Dataset entries:
=== Begin Enclosure ===
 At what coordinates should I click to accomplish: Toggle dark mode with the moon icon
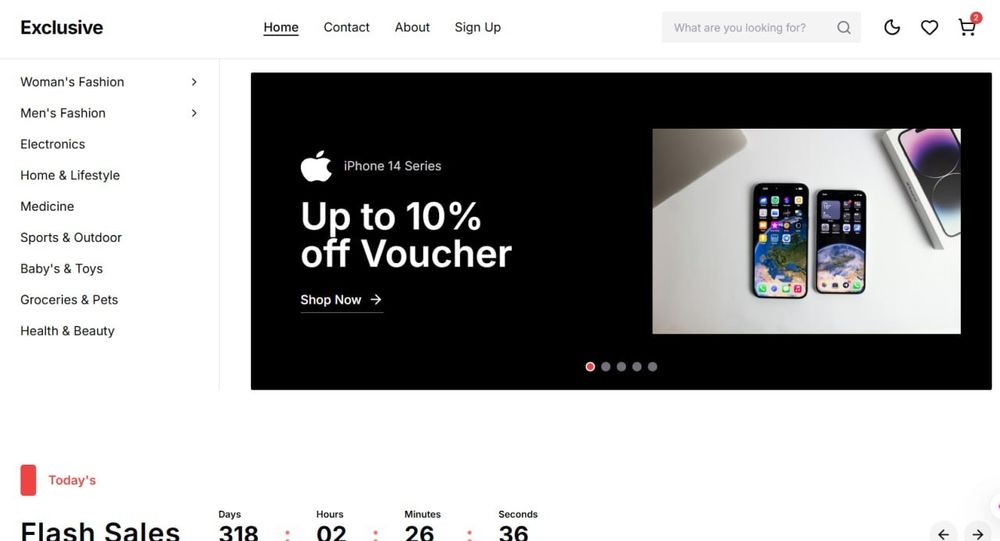(x=892, y=27)
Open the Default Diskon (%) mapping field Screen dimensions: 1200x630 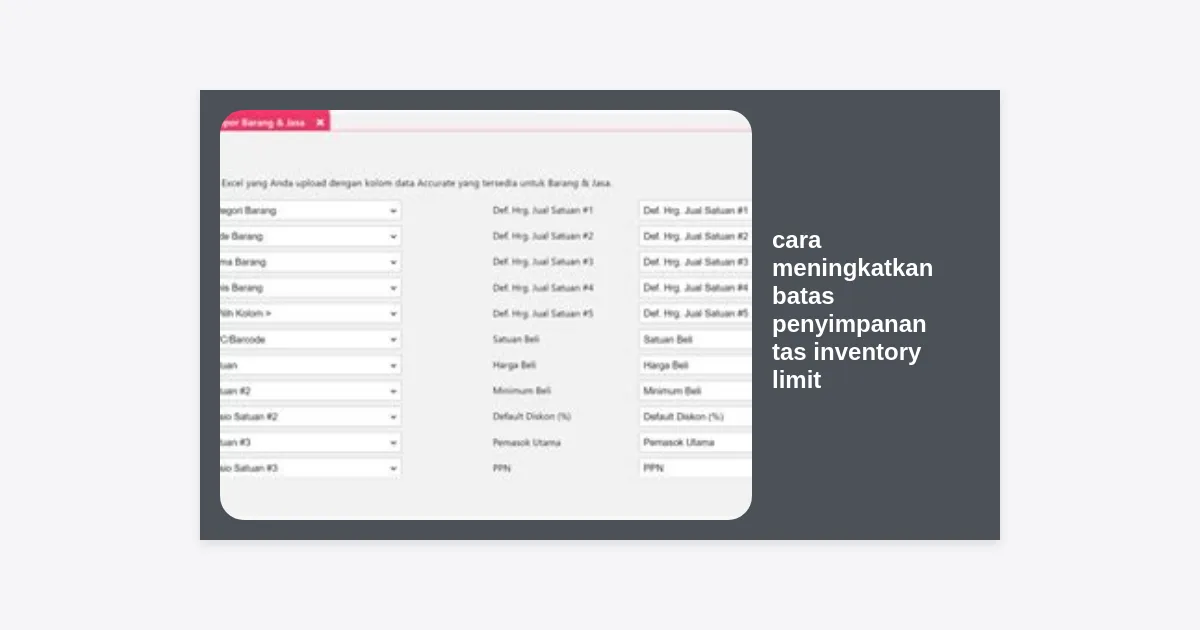(x=695, y=417)
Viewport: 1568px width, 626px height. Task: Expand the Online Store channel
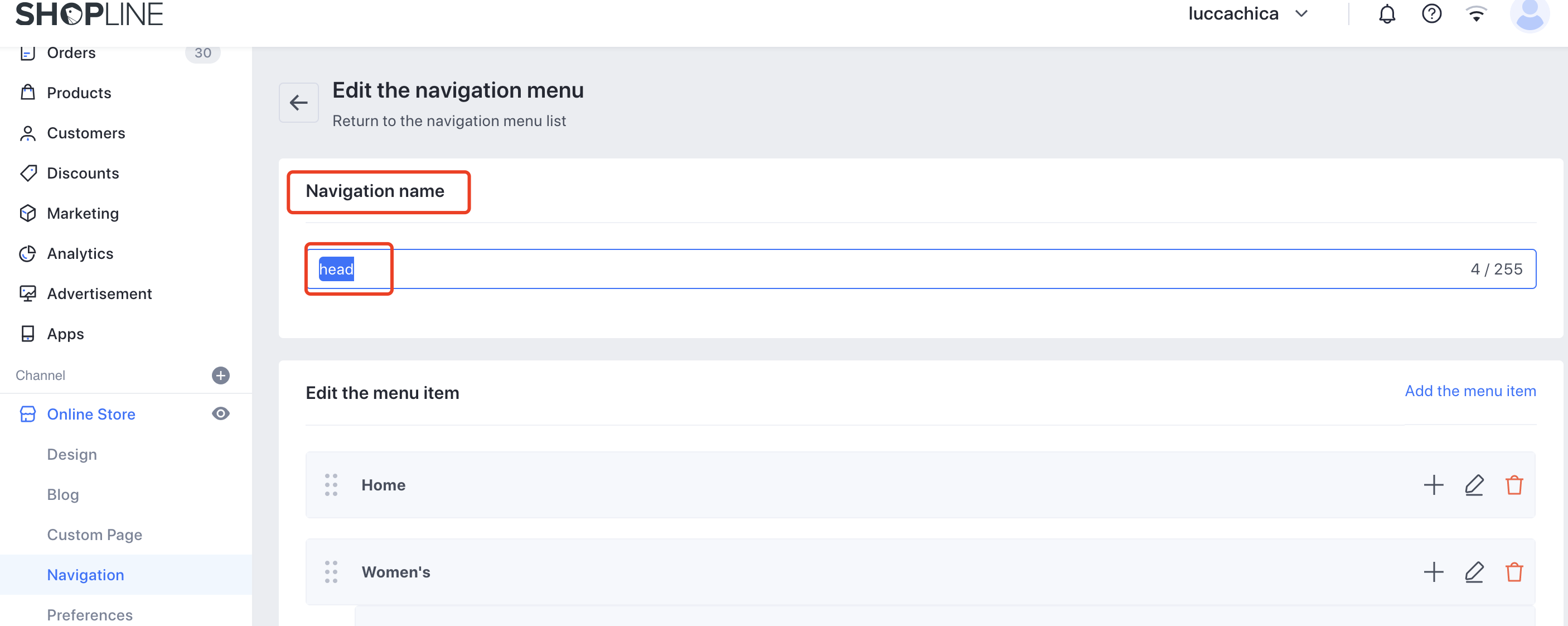pos(91,414)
=== End Enclosure ===
Aim of the task: Take the line with "Viewport: 1568px width, 626px" and every line after it through the end of the data, and write only them out exactly, leaving out the pictures.

Response area:
Viewport: 1568px width, 626px height. Task: Expand the Online Store channel
pos(91,414)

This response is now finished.